In Mexico, the flavor is described as "'arrebatado', an expression that means 'although it is extremely hot the sensation dissappears easily and rapidly."'

The heat varies among species and heat varies pretty much with parent seed...some tepins are more picante than others. Almost all chinenses I have tasted are more picante, but tepins are very easy to carry and chinenses are not.
 
willard3][quote name= said:
In Mexico, the flavor is described as "'arrebatado', an expression that means 'although it is extremely hot the sensation dissappears easily and rapidly."'

The heat varies among species and heat varies pretty much with parent seed...some tepins are more picante than others. Almost all chinenses I have tasted are more picante, but tepins are very easy to carry and chinenses are not.

Interesting info, Willard, I'd never heard "arrebatado". It fits though.

Of course, not only are the chinsenses harder to carry, the heat doesn't dissipate very quickly at all! :shock:

T.
 
I'v had them in the greenhouse 24" tall because I prune stuff a lot.

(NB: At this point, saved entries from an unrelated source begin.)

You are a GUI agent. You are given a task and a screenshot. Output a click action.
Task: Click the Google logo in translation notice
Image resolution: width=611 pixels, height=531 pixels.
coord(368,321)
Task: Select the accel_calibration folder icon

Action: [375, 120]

I've seen them in the wild 10' tall, but it was under a mesquite tree.
 
willard3 said:
I'v had them in the greenhouse 24" tall because I prune stuff a lot.

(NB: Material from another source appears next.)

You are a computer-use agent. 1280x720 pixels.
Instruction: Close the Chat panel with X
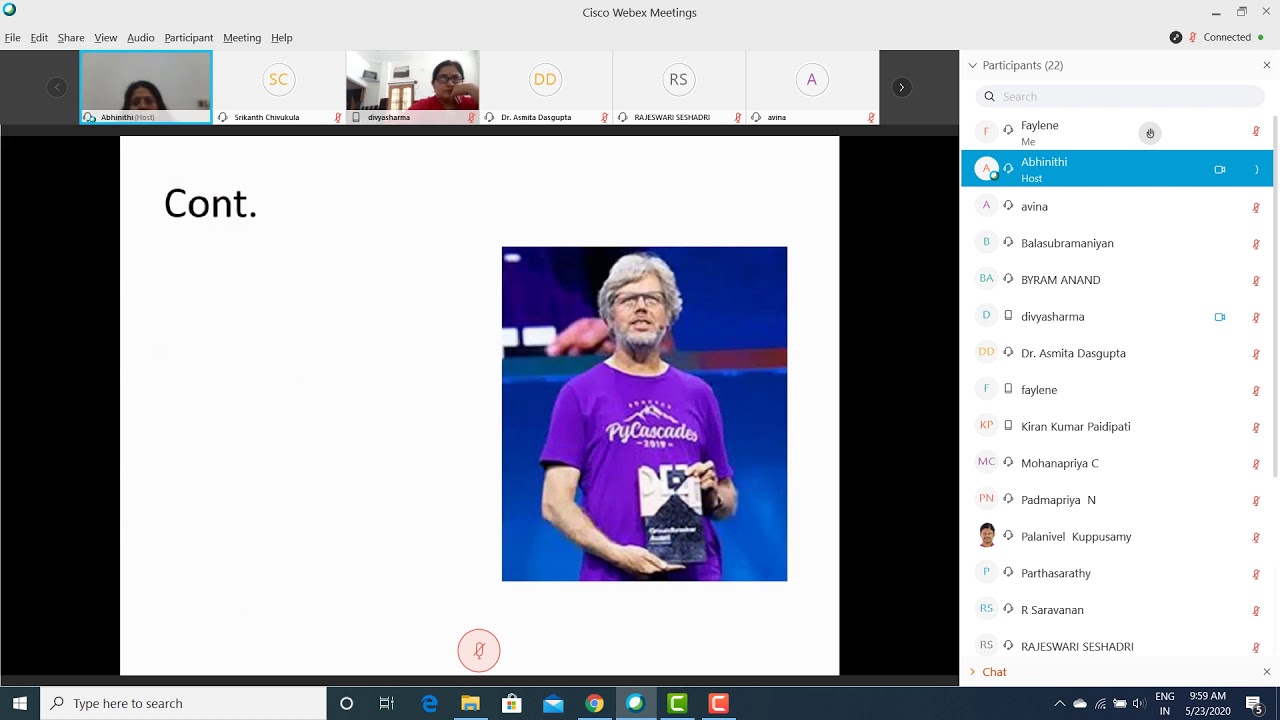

I've seen them in the wild 10' tall, but it was under a mesquite tree.

If they taste as good as they look, they're incredible.

T
 
An internet friend of my wife's sent me a batch of wild chiles from Florida. They are longer than the little "bb" size ones that grow around here but I think they are still "Pequines" .

They were dried so I skillet roasted them and reconstituted them and made a hot sauce along with about 3 red ripe jalapenos from my garden and a few "super chles" ( super chiles are a "Chef Jeff" variety I bought last spring they are little red peppers that seem sort of like tiny cayannes to me. See my "habanaero harvest" post and you an see a few of them in the basket). The sauce had a nice earthy, almost smokey taste. I put a little (OK, a lot ) more vinegar in it than I usually do which made for a sort of "Louisianna" style sauce...but with better flavor than any off the shelf sauce I've had.

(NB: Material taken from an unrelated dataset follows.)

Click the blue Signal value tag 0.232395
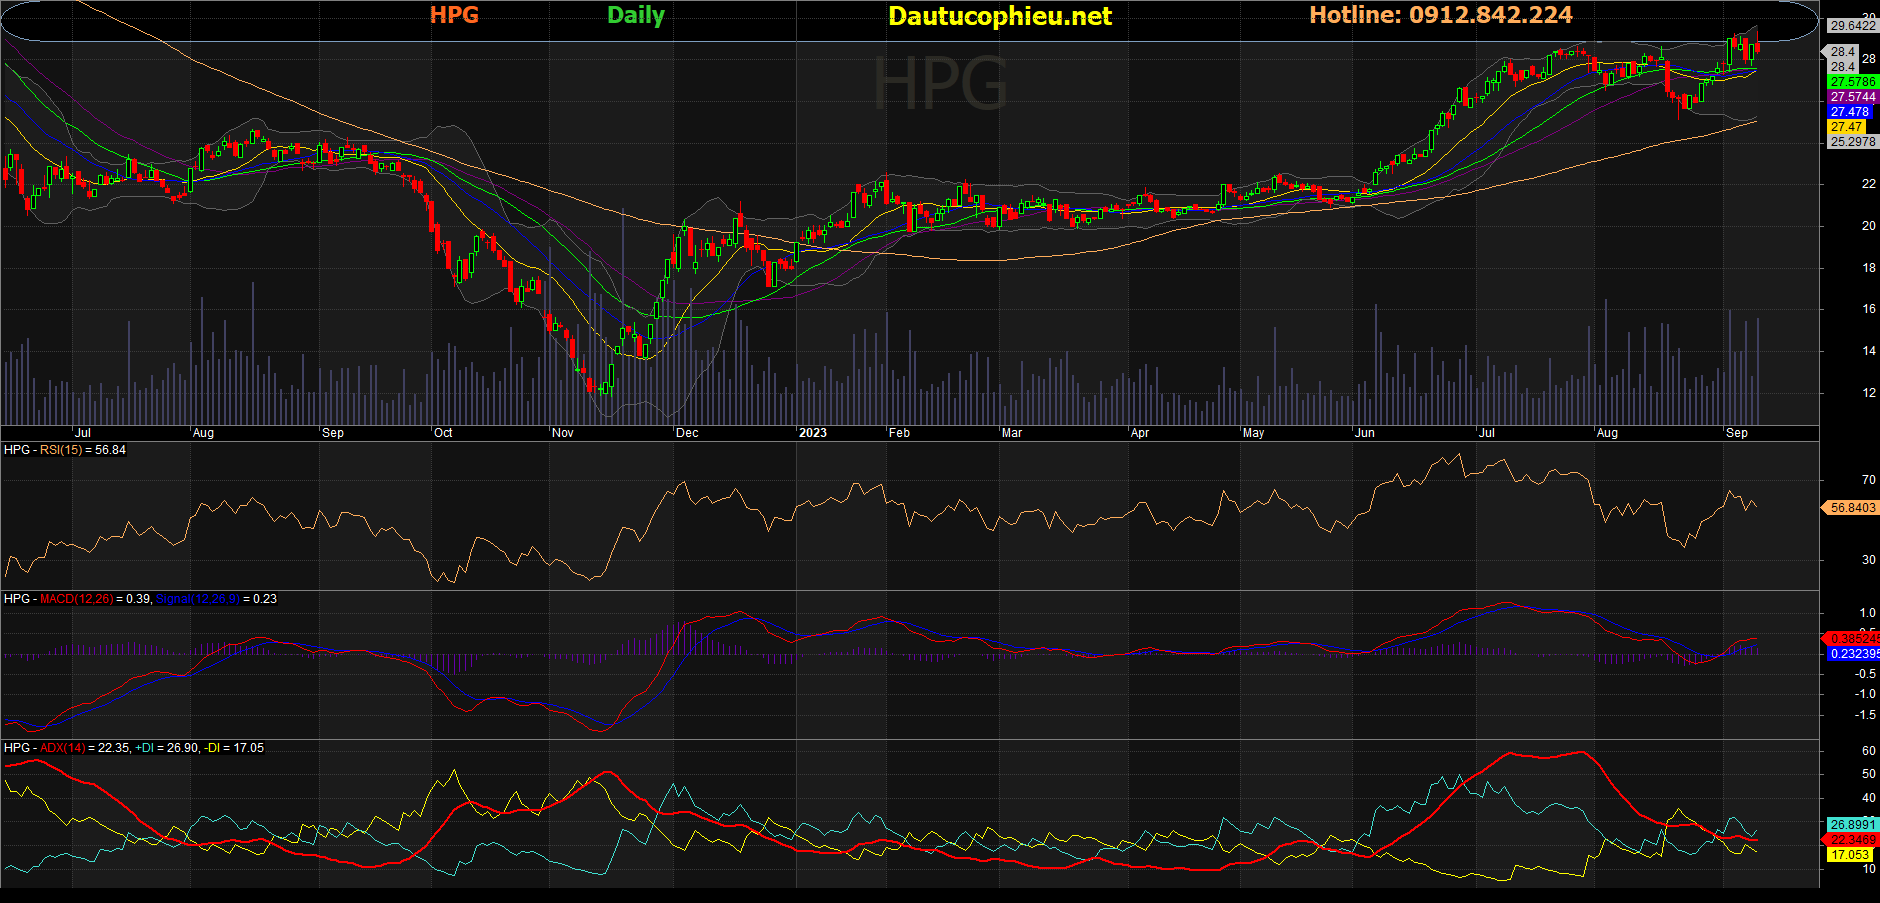[x=1853, y=654]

Good little chiles.....I'm gonna try to grow some of them here if I can get the seeds to sprout. Yhanks Crowjoy!
 
Hey, I finally know the name of the peppers in my front yard. My husband (Curt) and I have been trying to put a name to it for years! We were given the plant by a member of his crew at work. He told us the name in Spanish, as that is what he speaks but we could not figure it out. It gets both the little round BB shaped peppers and the very small pepper shaped ones. HOT but yummy. Grows like crazy - has to be pruned back often as it is next to the front porch.
Pam
 
These are my absolute favorite, well worth the laborious picking and picking and picking! I've heard that they can reach more like 100k to 150k scovilles. Our plants usually get about 2 ft high and spread to the same wide, but one year we had 2 plants that bushed our every bit of 4 ft in all directions! We also have grown them in 5 gal pots and overwintered them inside with lights to get another season out of them. Since they are annuums, they're cultivated, albeit much older (by maybe a few thousand years) cultivars than your "garden variety" chiles. But that subject is for the taxonomists, and they don't all agree! brookthecook
 
Welcome to THP!!!
Pequins(the domesticated form of Tepins) are also one of my favorites as well. Many grocery stores sell them dried in little bags...usually see them 0.25-0.5 oz for a couple of bucks. I've tried buying larger quantities, but they get expensive. I've never seen them for sale in their fresh form. I have seeds of several varieties I'd be happy to send you.(just send me an email as my PM box is full, and I can't figure out how to save them). The Pequins are not usually very productive the first year, but in the following years they really take off.